Code

Opened 2 years ago

Closed 23 months ago

Last modified 19 months ago

#18023 closed Cleanup/optimization (fixed)

Stop bundling simplejson and deprecate the module

Reported by: ogier Owned by: aaugustin
Component: Core (Serialization) Version: master
Severity: Release blocker Keywords:
Cc: Triage Stage: Accepted
Has patch: no Needs documentation: no
Needs tests: no Patch needs improvement: no
Easy pickings: no UI/UX: no

Description

Consensus on the django-dev mailing list seemed to be to stop bundling simplejson, replace it with just a simplejson -> json fallback shim, and issue a PendingDeprecationWarning as of 1.5.

I had to leave the implementation of simplejson in django/utils/simplejson/__init__.py because though it makes much more sense to move to django/utils/simplejson.py like most other utils modules, doing so causes circular self-imports when we try to import simplejson from the system.

Attachments (4)

remove_simplejson.diff (48.3 KB) - added by ogier 2 years ago.
remove_simplejson_absolute.diff (48.7 KB) - added by Clueless 2 years ago.
Alternate patch, uses from __future__ import absolute_import so that we can have a simplejson.py
use_json_over_simplejson.diff (16.2 KB) - added by Clueless 2 years ago.
simplejson_docs.diff (6.1 KB) - added by Clueless 2 years ago.

Download all attachments as: .zip

Change History (17)

Changed 2 years ago by ogier

comment:1 Changed 2 years ago by claudep

  • Needs documentation unset
  • Needs tests unset
  • Patch needs improvement unset
  • Triage Stage changed from Unreviewed to Accepted

If it doesn't eat too much time, could you also upload the alternate patch which uses simplejson when it is installed?

comment:2 Changed 2 years ago by ogier

Sorry I wasn't clear. This patch uses simplejson when it is installed. The only thing it does is stop django from redistributing simplejson, because when we drop 2.5 support in django 1.5 we can depend on there being a json module in the standard library.

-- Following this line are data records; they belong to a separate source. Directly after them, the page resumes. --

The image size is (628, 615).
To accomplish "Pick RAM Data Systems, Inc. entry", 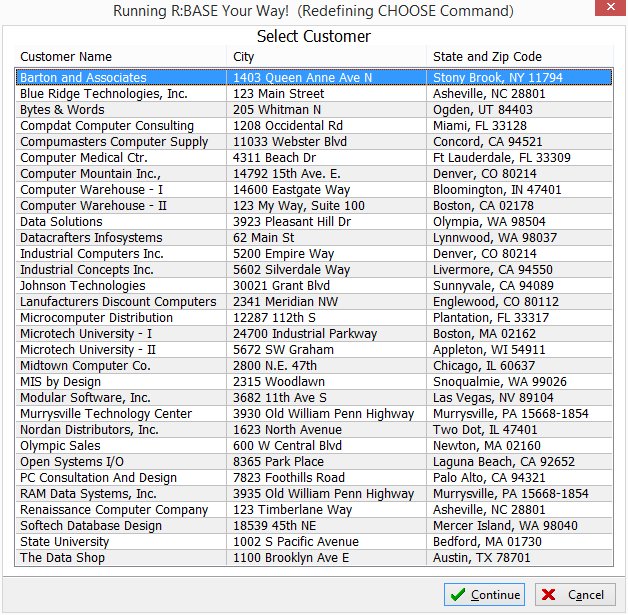I will pos(88,494).
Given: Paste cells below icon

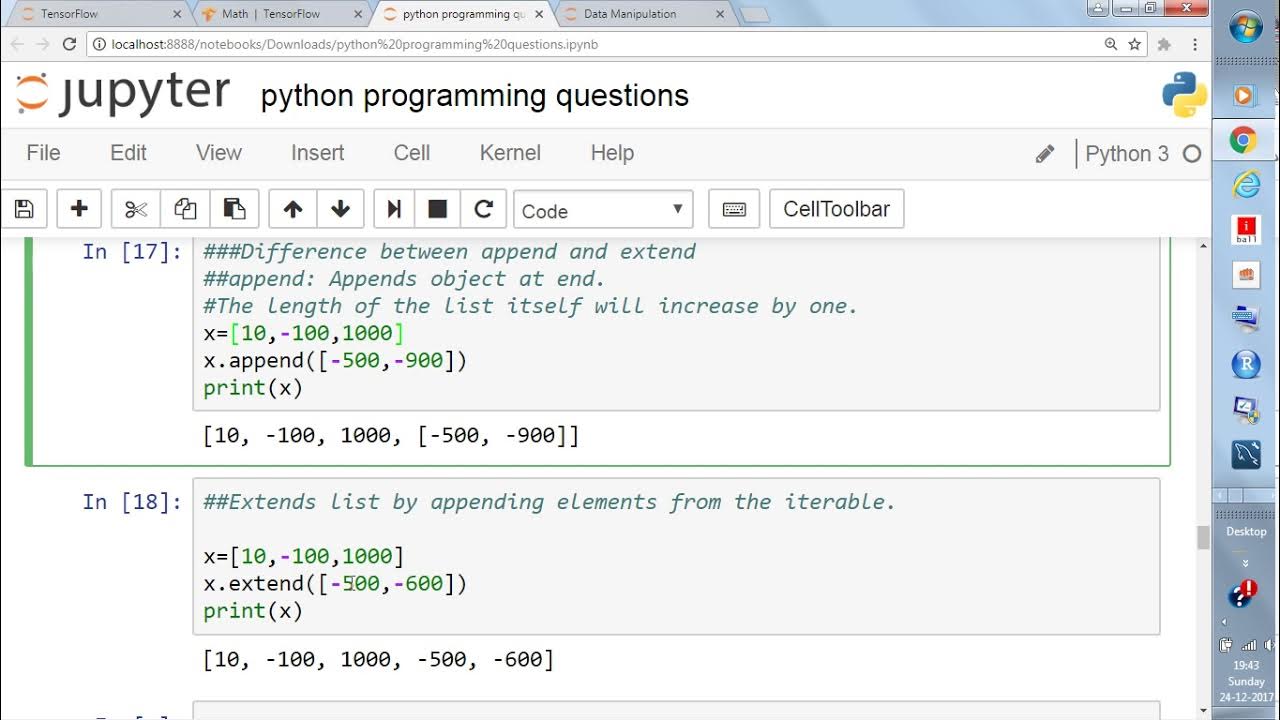Looking at the screenshot, I should (234, 209).
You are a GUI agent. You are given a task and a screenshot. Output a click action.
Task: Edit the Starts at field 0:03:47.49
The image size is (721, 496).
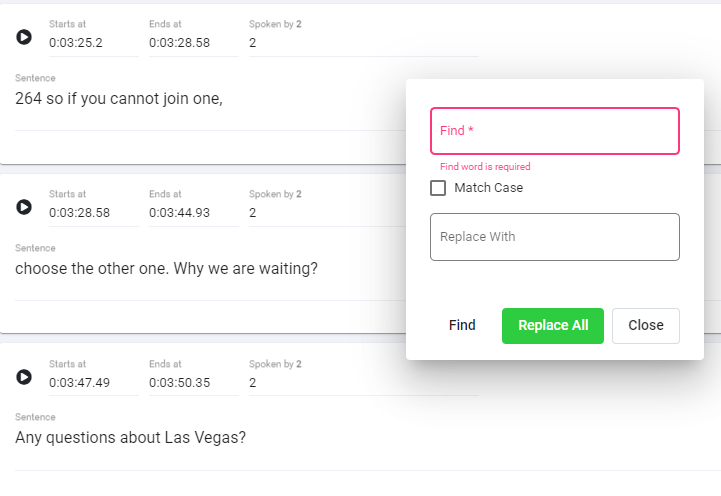coord(94,383)
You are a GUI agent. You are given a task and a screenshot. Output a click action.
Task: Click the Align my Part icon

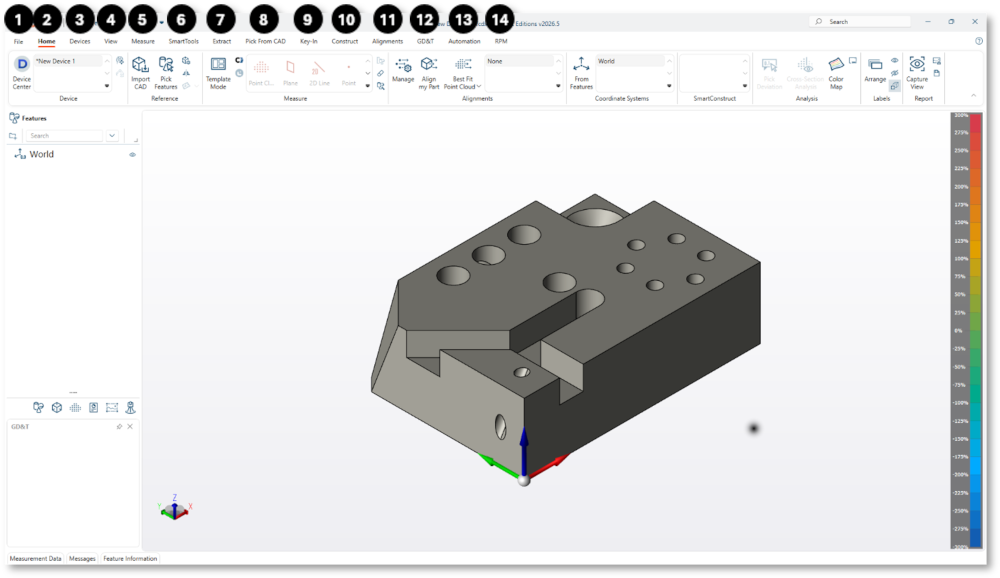coord(429,73)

comment:3 Changed 2 years ago by charettes

@ogier about the circular import thing, can't you just use from __future__ import absolute_import?

comment:4 Changed 2 years ago by ptone

  • Needs documentation set

A couple notes on documenting

Looks like docs will need updating in:

  • topics/class-based-views.txt
  • topics/serialization.txt

Should the warning text endorse the stdlib module, or just suggest you need to use a different json lib?

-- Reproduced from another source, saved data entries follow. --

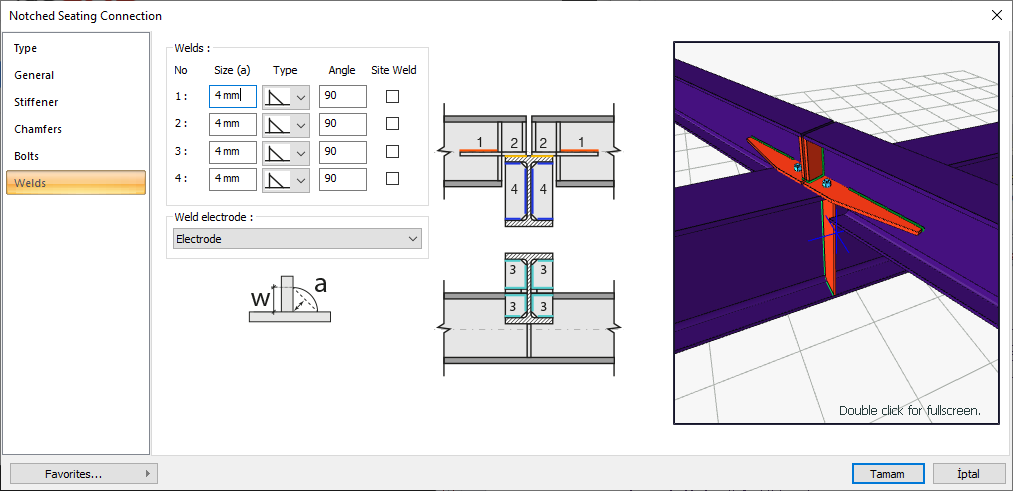
Task: Open the Weld electrode dropdown
Action: click(297, 239)
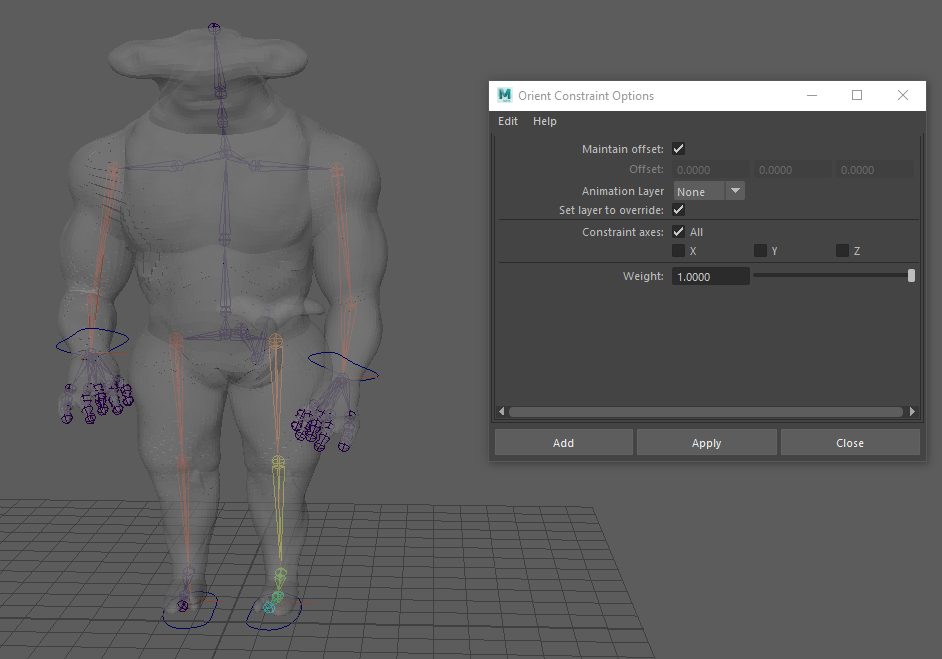The height and width of the screenshot is (659, 942).
Task: Click the Apply button
Action: 706,443
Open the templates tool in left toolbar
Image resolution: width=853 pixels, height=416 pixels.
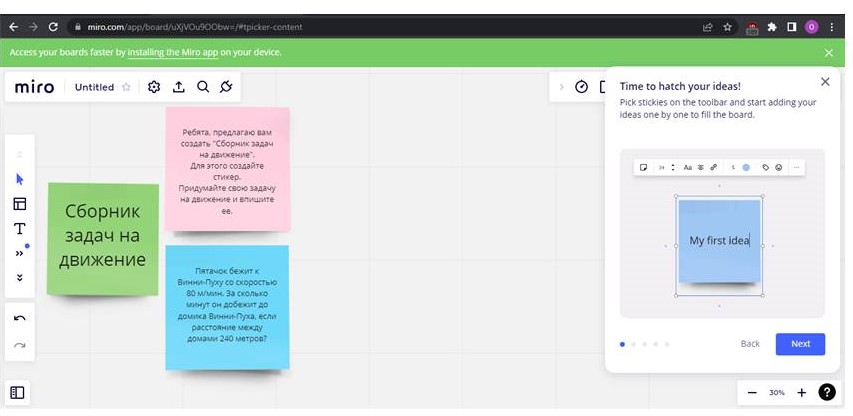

You will ultimately need to include the release note text in the patch, but I don't think that file has yet been created in SVN - so you can wait or take a stab at creating the initial file as part of this patch.

comment:5 Changed 2 years ago by Clueless

I ran some performance tests to see if the conclusions in http://bugs.python.org/issue6013 really matter. If we are deprecating simplejson we should recognize the performance impact it will have. All modules have their C extensions compiled.

CPython 2.6.7:

$ python -m timeit -s "from json import loads, dumps" "loads(dumps(range(32)))" 
1000 loops, best of 3: 583 usec per loop
$ python -m timeit -s "from json import loads, dumps" "loads(dumps(dict(enumerate('abcdefghijklmno'))))"
1000 loops, best of 3: 375 usec per loop

$ python -m timeit -s "from simplejson import loads, dumps" "loads(dumps(range(32)))"
10000 loops, best of 3: 28.8 usec per loop
$ python -m timeit -s "from simplejson import loads, dumps" "loads(dumps(dict(enumerate('abcdefghijklmno'))))"
10000 loops, best of 3: 34.6 usec per loop

CPython 2.7.2:

$ python -m timeit -s "from json import loads, dumps" "loads(dumps(range(32)))"                         
10000 loops, best of 3: 25.1 usec per loop
$ python -m timeit -s "from json import loads, dumps" "loads(dumps(dict(enumerate('abcdefghijklmno'))))"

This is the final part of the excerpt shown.